The statement that environmental measures always conflict with economic interests is absurd. Done right it has no detrimental effect, as the industrial countries, which already ratified the Kyoto agreement, successfully proved over past years.

The statement is so absurd that even Gov. Arnold Schwarzenegger went on the record against it. He wrote in an editorial published last Sunday in Britain’s Independent, “governments everywhere” must combat global warming. Schwarzenegger not only contradicted Bush’s statement, he also said that ignoring climate change would in the long run be more damaging to the economy than any measures would.

“Global warming threatens California’s water supply, public health, agriculture, coastlines and forests – our entire economy and way of life,” Schwarzenegger said.

Apparently there is nothing “girly” about doing what’s in the interest of the planet.

Hurricanes are just one of the effects caused by even a few degrees of global temperature increase. Their destructive force is fueled by winds created by temperature differences in the earth’s atmosphere – the warmer the waters the more destructive they become. Even an elevation of a few degrees would most likely have disastrous effects.

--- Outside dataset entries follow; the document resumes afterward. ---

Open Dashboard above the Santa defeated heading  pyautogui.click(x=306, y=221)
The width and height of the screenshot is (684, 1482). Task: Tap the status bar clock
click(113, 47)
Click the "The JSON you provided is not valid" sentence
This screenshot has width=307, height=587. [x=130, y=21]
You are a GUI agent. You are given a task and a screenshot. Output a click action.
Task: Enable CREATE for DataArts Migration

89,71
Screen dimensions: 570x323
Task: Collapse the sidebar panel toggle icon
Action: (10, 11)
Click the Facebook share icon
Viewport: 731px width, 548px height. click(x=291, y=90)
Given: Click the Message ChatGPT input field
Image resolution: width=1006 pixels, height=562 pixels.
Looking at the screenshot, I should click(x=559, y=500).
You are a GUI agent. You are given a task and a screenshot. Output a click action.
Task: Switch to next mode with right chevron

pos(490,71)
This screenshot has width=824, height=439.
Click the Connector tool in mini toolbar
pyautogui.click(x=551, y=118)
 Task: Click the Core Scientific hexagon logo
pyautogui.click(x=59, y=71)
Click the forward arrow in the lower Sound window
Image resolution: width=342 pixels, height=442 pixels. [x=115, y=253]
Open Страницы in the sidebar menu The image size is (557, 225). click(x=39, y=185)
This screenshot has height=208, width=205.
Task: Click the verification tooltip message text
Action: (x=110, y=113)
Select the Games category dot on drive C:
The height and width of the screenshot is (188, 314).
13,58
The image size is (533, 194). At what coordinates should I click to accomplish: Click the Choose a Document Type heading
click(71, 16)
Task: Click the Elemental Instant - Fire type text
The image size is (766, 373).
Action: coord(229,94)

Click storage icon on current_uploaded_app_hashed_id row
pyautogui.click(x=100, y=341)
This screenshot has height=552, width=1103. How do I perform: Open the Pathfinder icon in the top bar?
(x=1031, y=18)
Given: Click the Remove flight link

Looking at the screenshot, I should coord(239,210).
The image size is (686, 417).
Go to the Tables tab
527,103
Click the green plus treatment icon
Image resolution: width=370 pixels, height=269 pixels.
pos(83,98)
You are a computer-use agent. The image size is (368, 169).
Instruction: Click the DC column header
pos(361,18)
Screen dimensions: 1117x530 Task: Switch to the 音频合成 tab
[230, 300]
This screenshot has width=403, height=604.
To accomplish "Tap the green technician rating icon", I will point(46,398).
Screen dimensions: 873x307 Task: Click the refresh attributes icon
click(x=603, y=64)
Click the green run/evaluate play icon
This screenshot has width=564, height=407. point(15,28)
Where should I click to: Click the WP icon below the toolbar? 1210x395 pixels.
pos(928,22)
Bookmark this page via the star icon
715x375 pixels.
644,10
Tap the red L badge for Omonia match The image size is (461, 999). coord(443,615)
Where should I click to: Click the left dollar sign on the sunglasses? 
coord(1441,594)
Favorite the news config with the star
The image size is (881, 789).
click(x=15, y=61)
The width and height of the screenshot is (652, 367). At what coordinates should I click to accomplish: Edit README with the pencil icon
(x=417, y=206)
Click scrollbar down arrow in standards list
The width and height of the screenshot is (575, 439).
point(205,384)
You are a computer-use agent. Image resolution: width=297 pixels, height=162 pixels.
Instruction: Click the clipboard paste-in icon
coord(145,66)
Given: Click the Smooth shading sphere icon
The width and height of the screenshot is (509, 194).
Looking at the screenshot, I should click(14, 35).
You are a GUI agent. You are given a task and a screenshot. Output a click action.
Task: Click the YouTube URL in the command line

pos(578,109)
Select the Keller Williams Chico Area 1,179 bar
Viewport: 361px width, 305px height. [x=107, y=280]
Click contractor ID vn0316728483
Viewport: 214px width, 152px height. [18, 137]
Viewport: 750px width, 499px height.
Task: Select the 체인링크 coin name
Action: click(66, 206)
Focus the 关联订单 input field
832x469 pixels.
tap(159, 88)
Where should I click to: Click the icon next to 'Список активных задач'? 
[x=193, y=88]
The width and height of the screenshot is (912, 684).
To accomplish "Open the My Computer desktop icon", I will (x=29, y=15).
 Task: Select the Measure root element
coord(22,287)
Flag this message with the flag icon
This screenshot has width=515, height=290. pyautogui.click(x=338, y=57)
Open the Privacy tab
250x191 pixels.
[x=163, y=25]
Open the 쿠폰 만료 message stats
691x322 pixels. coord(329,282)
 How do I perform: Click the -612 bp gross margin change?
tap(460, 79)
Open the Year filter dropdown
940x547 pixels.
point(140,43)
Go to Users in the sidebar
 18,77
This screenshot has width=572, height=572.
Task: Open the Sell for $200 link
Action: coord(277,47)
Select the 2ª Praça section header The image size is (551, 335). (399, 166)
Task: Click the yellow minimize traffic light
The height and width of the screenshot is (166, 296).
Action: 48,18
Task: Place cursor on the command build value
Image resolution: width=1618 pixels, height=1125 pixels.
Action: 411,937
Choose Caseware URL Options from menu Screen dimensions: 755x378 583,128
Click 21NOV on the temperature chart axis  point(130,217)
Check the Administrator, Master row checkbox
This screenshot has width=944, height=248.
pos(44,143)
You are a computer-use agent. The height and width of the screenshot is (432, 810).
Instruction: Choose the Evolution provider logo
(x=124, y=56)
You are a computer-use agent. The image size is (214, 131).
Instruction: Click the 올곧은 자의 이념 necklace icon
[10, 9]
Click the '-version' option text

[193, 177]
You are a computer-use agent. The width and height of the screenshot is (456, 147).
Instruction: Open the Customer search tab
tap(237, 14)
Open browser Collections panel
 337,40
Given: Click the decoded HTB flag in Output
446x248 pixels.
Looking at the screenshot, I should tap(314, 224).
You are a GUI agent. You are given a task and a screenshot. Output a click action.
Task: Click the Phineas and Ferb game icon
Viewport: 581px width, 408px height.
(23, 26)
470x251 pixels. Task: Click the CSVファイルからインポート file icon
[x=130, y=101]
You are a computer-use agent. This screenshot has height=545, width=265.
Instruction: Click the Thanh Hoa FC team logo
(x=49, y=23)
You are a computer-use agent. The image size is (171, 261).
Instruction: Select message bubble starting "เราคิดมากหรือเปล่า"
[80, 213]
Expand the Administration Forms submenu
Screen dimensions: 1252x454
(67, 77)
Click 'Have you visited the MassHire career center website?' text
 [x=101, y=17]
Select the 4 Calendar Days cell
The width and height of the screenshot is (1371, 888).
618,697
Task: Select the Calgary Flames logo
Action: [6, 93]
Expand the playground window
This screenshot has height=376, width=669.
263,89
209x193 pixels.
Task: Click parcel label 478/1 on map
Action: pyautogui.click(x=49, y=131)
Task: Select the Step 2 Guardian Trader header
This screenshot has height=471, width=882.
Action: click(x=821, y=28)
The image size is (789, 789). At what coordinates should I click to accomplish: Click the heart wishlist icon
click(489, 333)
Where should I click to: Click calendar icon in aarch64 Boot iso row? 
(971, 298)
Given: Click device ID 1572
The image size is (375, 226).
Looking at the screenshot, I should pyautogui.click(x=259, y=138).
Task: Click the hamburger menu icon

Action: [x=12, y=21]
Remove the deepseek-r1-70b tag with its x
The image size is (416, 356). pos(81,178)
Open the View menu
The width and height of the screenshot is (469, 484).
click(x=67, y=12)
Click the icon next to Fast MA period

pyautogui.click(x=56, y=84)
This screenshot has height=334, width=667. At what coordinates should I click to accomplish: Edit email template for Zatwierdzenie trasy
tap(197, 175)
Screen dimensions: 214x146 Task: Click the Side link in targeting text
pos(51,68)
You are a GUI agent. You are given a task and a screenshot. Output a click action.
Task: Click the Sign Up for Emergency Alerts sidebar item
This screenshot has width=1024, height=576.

The Bush administration is brushing this aside as pseudo science.

Are these politicians really prepared to take that chance, or will they play it safe and put some measures into place that to stop the worst-case scenarios from occurring?

The ball is in the president’s court. But if his answer remains no, he may face some tough questions the next time he poses for a photo-op with his brother, Jeb, while unloading water for hurricane victims.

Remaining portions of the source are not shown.